Прекрасная Рахиль освещала всё вокруг своим ярким светом, словно полная луна. Все признавали, что она невероятно хороша собой. Помнится, еще ребенком я восхищалась лицом собственной матери, но и тогда уже понимала, что красота Лии меркла рядом с ослепительным сиянием ее младшей сестры, - и от этого я в глубине души чувствовала себя предательницей. Однако отрицать красоту Рахили было бы все равно как отрицать, что от солнца исходит жар. В жизни не встречала никого прекраснее. Волосы моей тети отливали бронзой, а кожа была золотистой, медовой, совершенной.

На этом янтарном фоне глаза ее выглядели удивительно темными, даже не карими, а совершенно черными, словно полированный обсидиан или вода в глубине колодца. Кость у нее была тонкая, а фигура всю жизнь сохраняла юношескую стройность. В ту пору, когда Рахиль впервые повстречалась с Иаковом, она еще не созрела и груди ее были маленькими, но покатые плечи и грудной голос делали ее необычайно женственной.

Как-то раз я услышала спор двух пастухов о том, что в Рахили прекраснее всего, - игра, в которую я и сама часто играла. На мой взгляд, самым привлекательным в Рахили были ее высокие скулы и гладкие, нежные щеки. Когда я была совсем еще малышкой, мне хотелось прикоснуться к ним, особенно когда Рахиль улыбалась. Щеки ее казались мне сладкими плодами - я даже пыталась лизнуть их в надежде попробовать на вкус. И моя прекрасная тетя смеялась - всем телом. Она любила меня больше, чем всех племянников, вместе взятых; по крайней мере, так она говорила, заплетая мне косы, - моей родной матери никогда не хватало на это терпения.

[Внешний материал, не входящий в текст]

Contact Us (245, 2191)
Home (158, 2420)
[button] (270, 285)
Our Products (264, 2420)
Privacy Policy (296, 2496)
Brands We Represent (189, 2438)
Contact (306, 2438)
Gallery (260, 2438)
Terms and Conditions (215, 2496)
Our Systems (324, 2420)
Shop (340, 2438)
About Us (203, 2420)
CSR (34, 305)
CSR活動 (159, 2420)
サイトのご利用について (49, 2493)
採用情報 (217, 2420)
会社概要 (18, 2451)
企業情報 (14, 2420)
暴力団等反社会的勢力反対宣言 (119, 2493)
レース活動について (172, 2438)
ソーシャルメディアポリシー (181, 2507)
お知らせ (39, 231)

Невозможно преувеличить красоту Рахили. Еще ребенком она была настоящим сокровищем, украшением дома, всеобщей радостью - черноглазое дитя с волосами цвета темного золота. Ее ласково называли Туки - «сладость».

Все в семье заботились о Рахили, после того как умерла ее мать Уна - опытная повитуха, красавица с грудным смехом, которую подруги и родственницы очень любили и горько оплакивали. Никто из женщин не жаловался, если требовалось ухаживать за осиротевшей дочерью Уны, и даже мужчины, которых малыши занимали не больше, чем камни для приготовления еды, порой наклонялись, чтобы заскорузлой рукой потрепать девочку по нежной щечке, - а после этого обнюхивали пальцы и удивленно покачивали головами.

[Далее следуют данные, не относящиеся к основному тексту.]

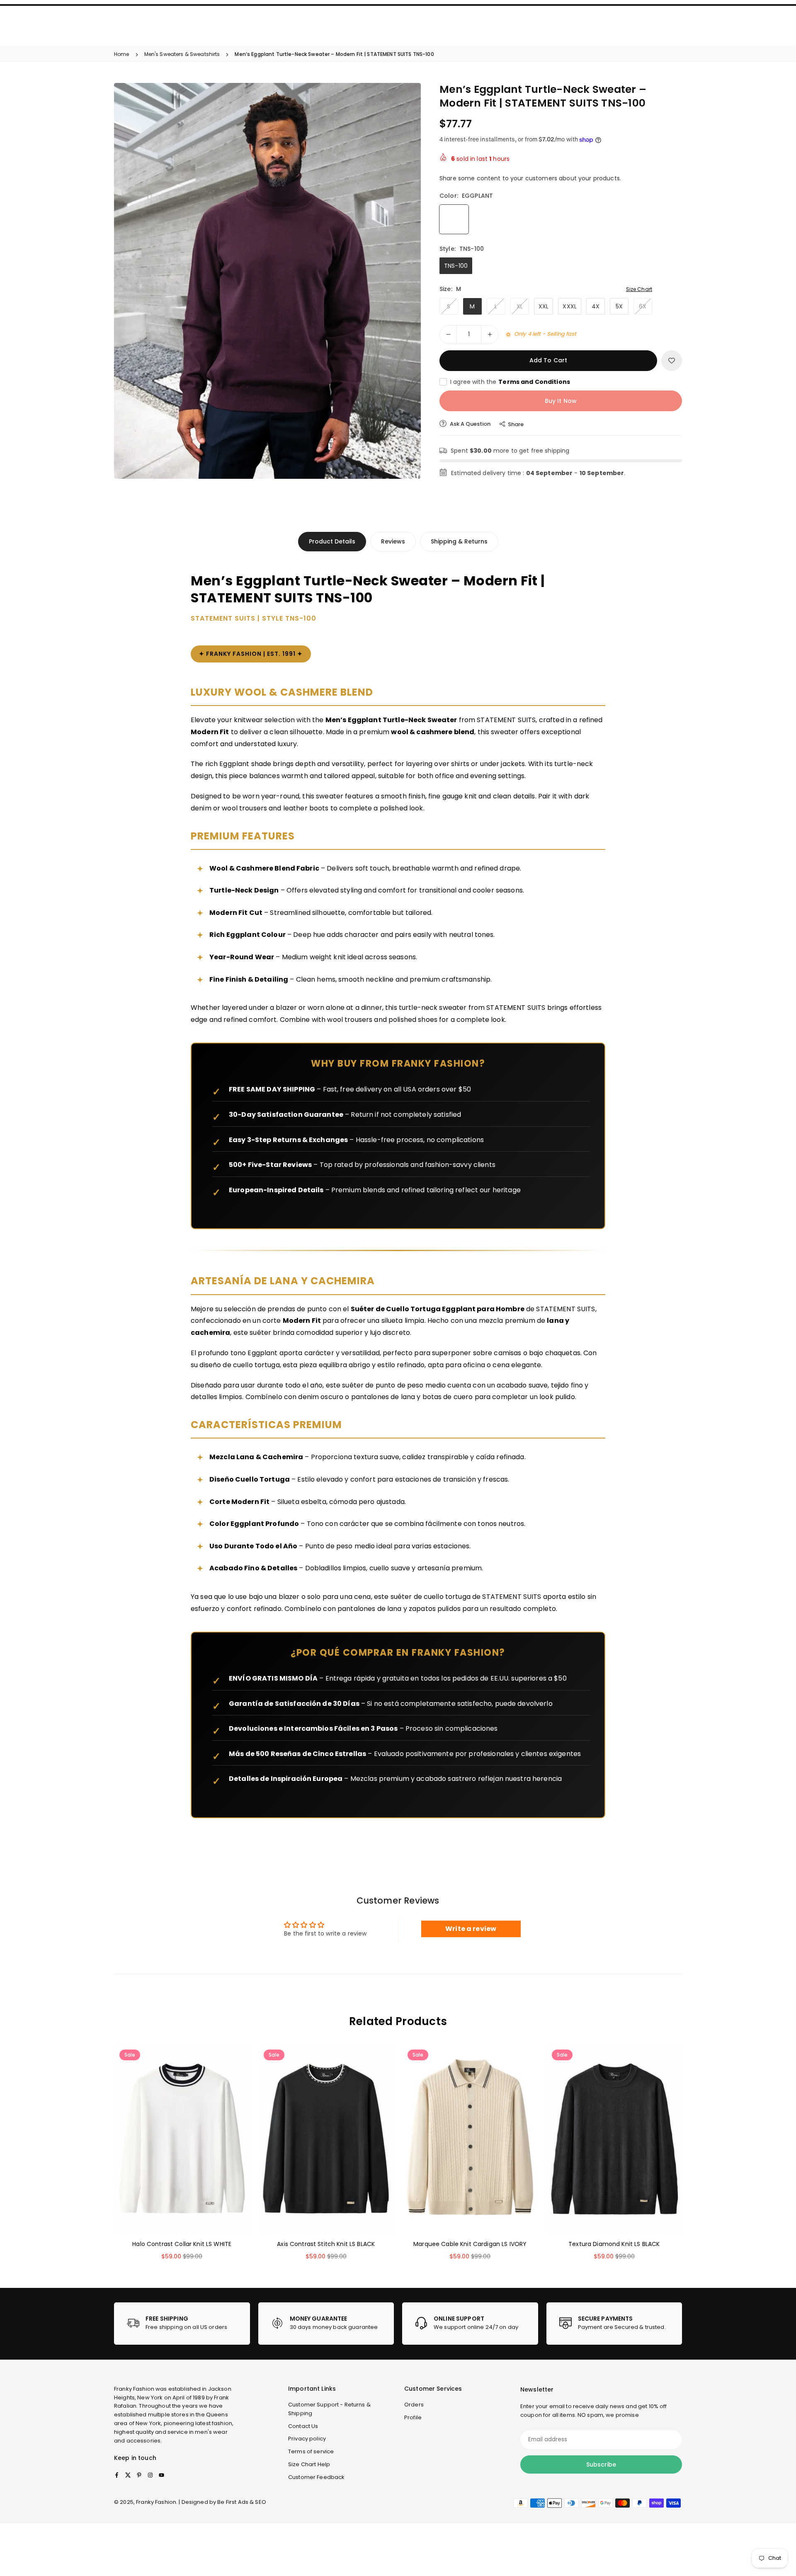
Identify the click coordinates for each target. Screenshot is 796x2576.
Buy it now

Рахиль пахла водой. Честное слово! Куда бы ни шла моя тетя, она всюду приносила с собой аромат свежей воды. Невероятный запах, зеленый и головокружительный, а в наших пыльных холмах это был также запах богатства и жизни.

В самом деле, если семья Лавана на протяжении долгих лет не голодала, то лишь благодаря колодцу - источнику воды.

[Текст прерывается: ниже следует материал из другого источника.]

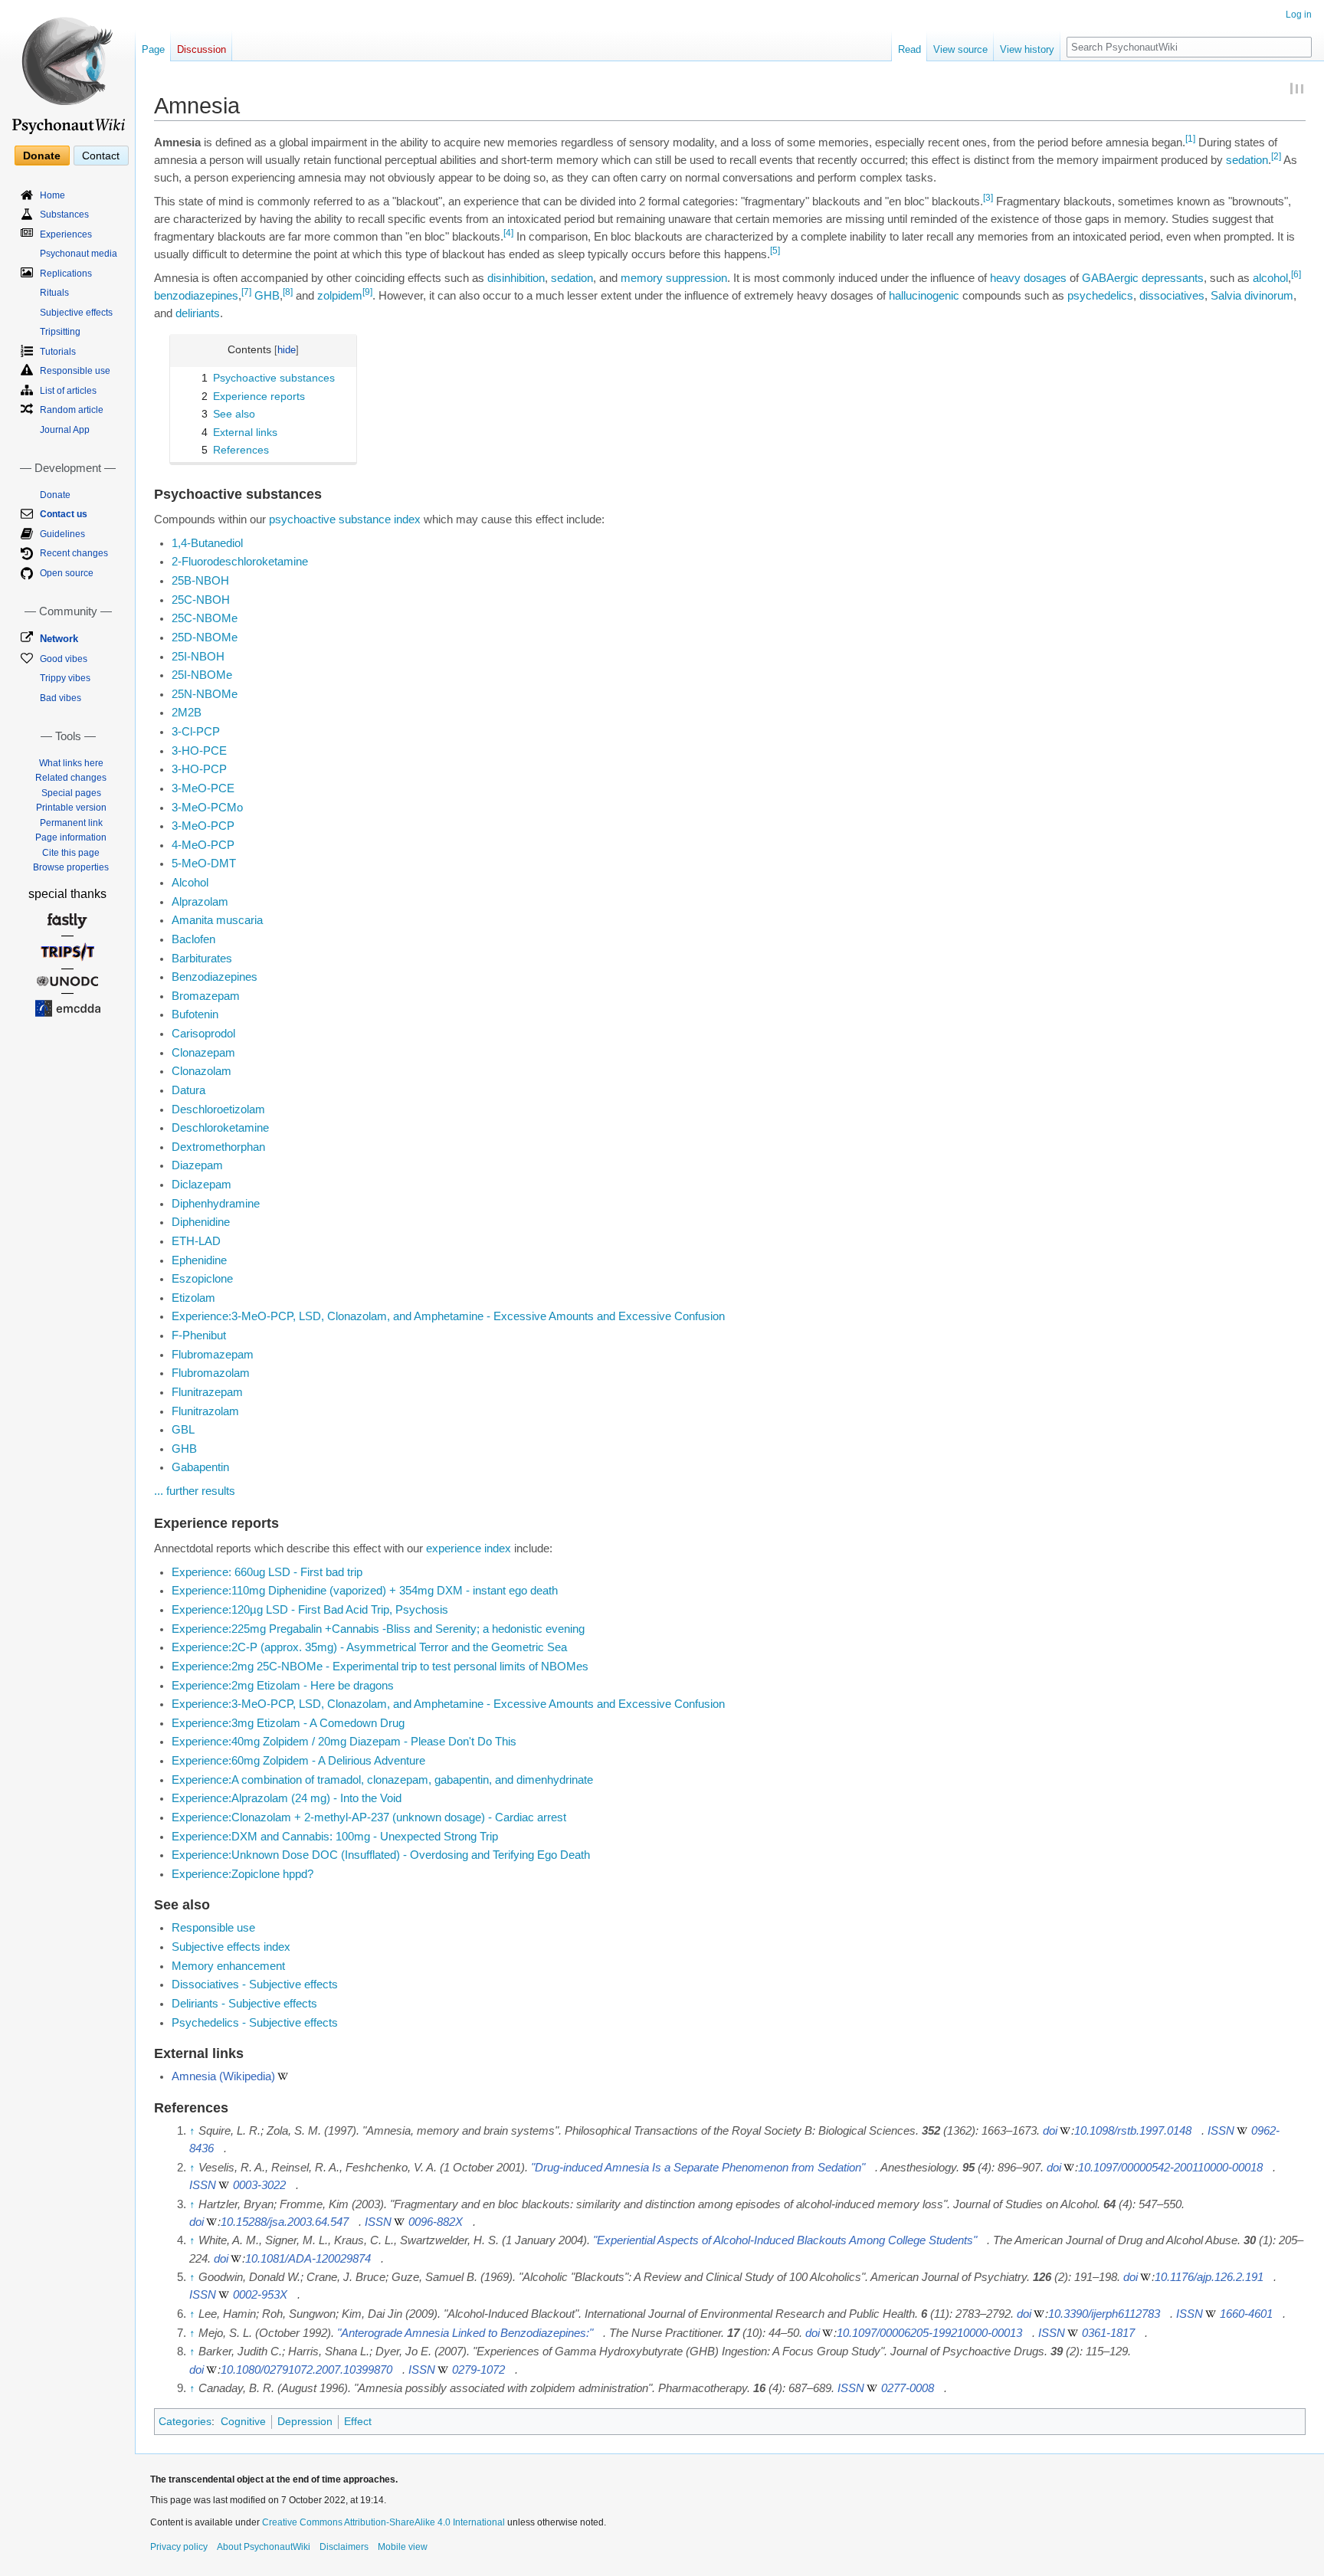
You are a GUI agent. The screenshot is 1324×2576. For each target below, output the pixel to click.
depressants (1173, 278)
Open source (66, 573)
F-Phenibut (199, 1335)
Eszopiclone (202, 1279)
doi (1050, 2131)
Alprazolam (200, 902)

Родные надеялись, что Рахиль, когда подрастет, станет колдуньей, способной находить скрытые водоемы и подземные потоки. Их надежды, увы, не оправдались, однако сладкий аромат свежей воды всегда оставался на ее коже и передавался ее одеждам. Если в нашем лагере вдруг пропадал из виду ребенок, можно было не сомневаться: малыш уснул среди ее одеял, посасывая большой палец, одурманенный манящим запахом свежести.